Home pagePress monitoringCartilage-like hydrogel promises 3D-printable knee implants

Cartilage-like hydrogel promises 3D-printable knee implants

Date: 24.4.2017 

Far more than a simple hinge, the human knee is a complex, intricate mechanism, and a knee injury is a painful and debilitating of condition that's difficult and expensive to repair. Duke University is developing a cartilage-like material based on hydrogel that may make the task of repairing knees easier. 
Kredit: Duke University/Feichen Yang.

The 3D-printable hydrogel allows bioengineers to create bespoke artificial replacement parts for injured knees that are tailored to match the old part both in shape and mechanical properties.

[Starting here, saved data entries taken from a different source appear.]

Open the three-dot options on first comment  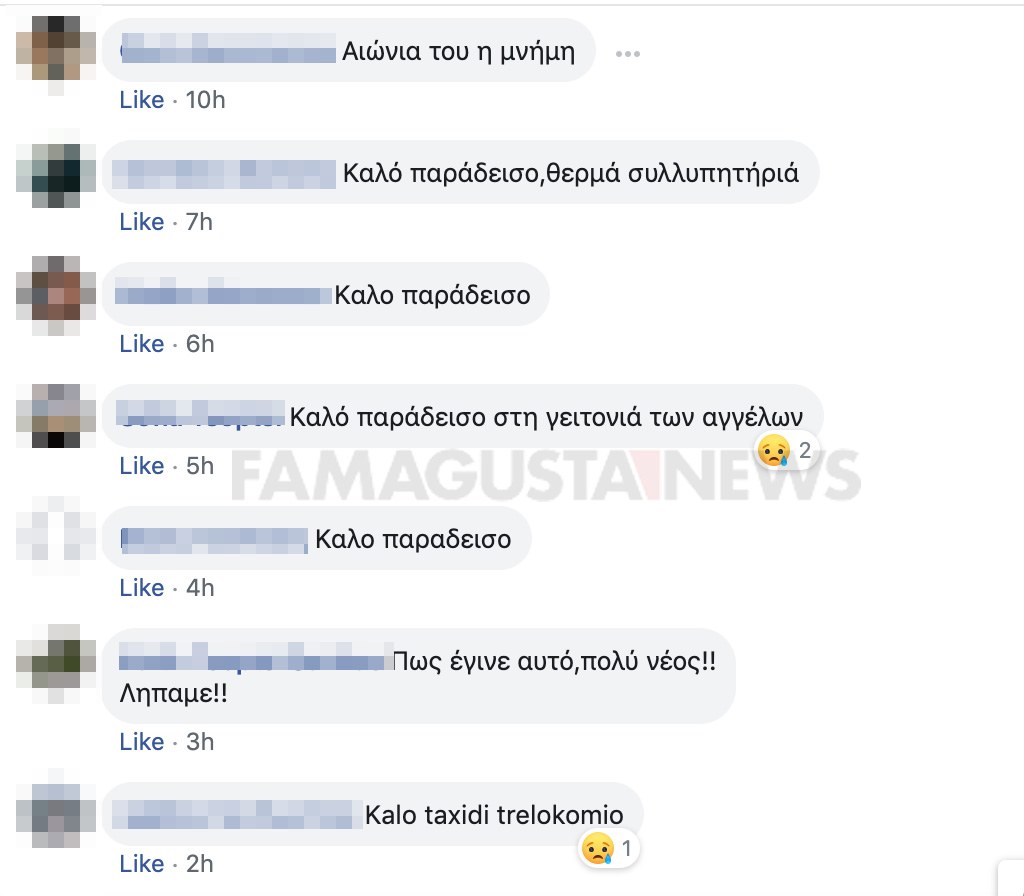(x=628, y=54)
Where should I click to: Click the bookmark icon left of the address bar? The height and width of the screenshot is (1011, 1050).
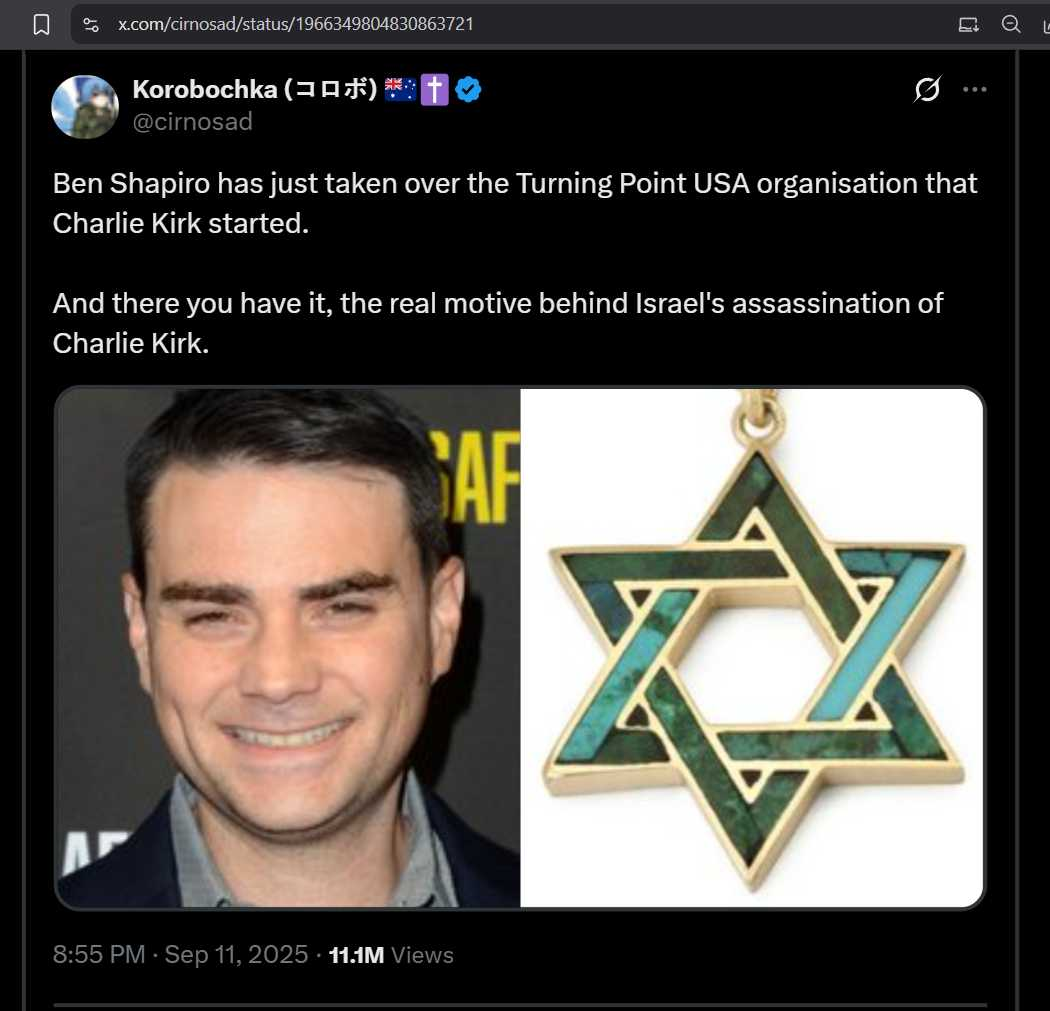[42, 25]
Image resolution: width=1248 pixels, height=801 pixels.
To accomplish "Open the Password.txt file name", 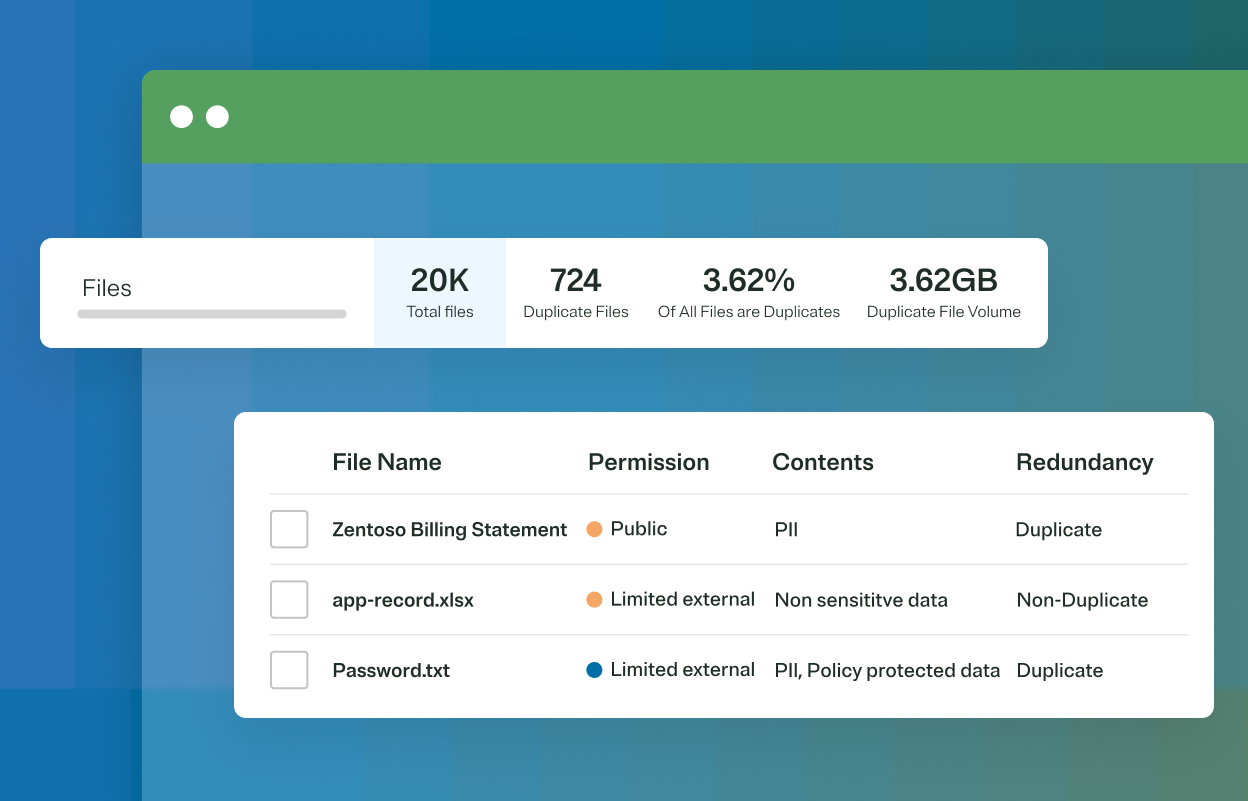I will click(x=391, y=671).
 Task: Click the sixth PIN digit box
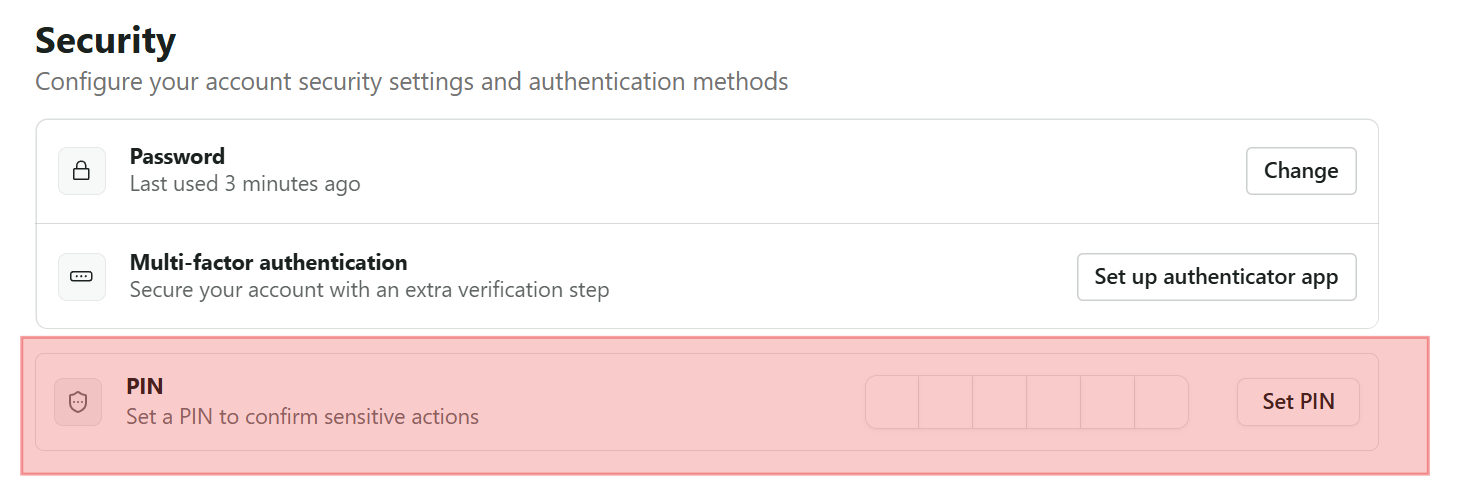click(1162, 402)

The current hydrogels lack the strength and ooze away when put through a 3D printer due to their high water content, so the Duke researchers are looking at a new hydrogel-based material that they claim is the first to match human cartilage in strength and elasticity, yet is 3D-printable. It was created by Yang, who combined a stiff strong hydrogel with one that is soft and stretchy. When mixed, the polymer chains wove together to create a new hydrogel that is strong and elastic. More importantly, by altering the proportions, these properties could be controlled across different parts of the artificial meniscus.

Yang then added a nanoparticle clay to the hydrogel to make it printable. When subjected to shear stress, the clay particles collapse into a smooth-flowing liquid, but once in place after oozing through a printing needle, they set hard to hold up the hydrogel structure.

Using a US$300 printer, Yang was able to print a replacement meniscus with the new hydrogel in only a day – showing that what was once a daunting manufacturing process could soon be simple and inexpensive.